YOUR OBJECTIVE :: Every entry is to be printed again precisely as given.

^^^^^^^^

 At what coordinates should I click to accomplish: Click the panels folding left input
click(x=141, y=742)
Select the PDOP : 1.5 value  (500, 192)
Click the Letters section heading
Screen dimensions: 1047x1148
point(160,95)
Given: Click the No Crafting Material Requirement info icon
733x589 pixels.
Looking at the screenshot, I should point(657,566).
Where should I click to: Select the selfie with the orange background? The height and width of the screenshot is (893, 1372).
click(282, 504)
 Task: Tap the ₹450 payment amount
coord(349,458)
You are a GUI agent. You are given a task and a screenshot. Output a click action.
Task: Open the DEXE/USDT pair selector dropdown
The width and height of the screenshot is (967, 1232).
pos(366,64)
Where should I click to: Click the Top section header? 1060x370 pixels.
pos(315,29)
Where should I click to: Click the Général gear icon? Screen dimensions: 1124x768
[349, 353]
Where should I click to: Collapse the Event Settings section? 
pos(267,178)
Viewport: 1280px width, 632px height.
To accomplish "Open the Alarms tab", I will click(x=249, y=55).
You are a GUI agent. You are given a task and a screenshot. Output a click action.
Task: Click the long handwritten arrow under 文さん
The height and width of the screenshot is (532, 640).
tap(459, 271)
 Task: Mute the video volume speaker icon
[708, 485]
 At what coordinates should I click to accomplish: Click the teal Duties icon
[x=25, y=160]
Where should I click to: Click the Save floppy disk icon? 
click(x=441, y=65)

^^^^^^^^

WRITTEN ANSWER ::
 At what coordinates should I click to accomplish: Click the panels folding left input
click(x=141, y=742)
Select the PDOP : 1.5 value  (500, 192)
Click the Letters section heading
Screen dimensions: 1047x1148
point(160,95)
Given: Click the No Crafting Material Requirement info icon
733x589 pixels.
Looking at the screenshot, I should point(657,566).
Where should I click to: Select the selfie with the orange background? The height and width of the screenshot is (893, 1372).
click(282, 504)
 Task: Tap the ₹450 payment amount
coord(349,458)
You are a GUI agent. You are given a task and a screenshot. Output a click action.
Task: Open the DEXE/USDT pair selector dropdown
The width and height of the screenshot is (967, 1232).
pos(366,64)
Where should I click to: Click the Top section header? 1060x370 pixels.
pos(315,29)
Where should I click to: Click the Général gear icon? Screen dimensions: 1124x768
[349, 353]
Where should I click to: Collapse the Event Settings section? 
pos(267,178)
Viewport: 1280px width, 632px height.
To accomplish "Open the Alarms tab", I will click(x=249, y=55).
You are a GUI agent. You are given a task and a screenshot. Output a click action.
Task: Click the long handwritten arrow under 文さん
The height and width of the screenshot is (532, 640).
tap(459, 271)
 Task: Mute the video volume speaker icon
[708, 485]
 At what coordinates should I click to accomplish: Click the teal Duties icon
[x=25, y=160]
Where should I click to: Click the Save floppy disk icon? 
click(x=441, y=65)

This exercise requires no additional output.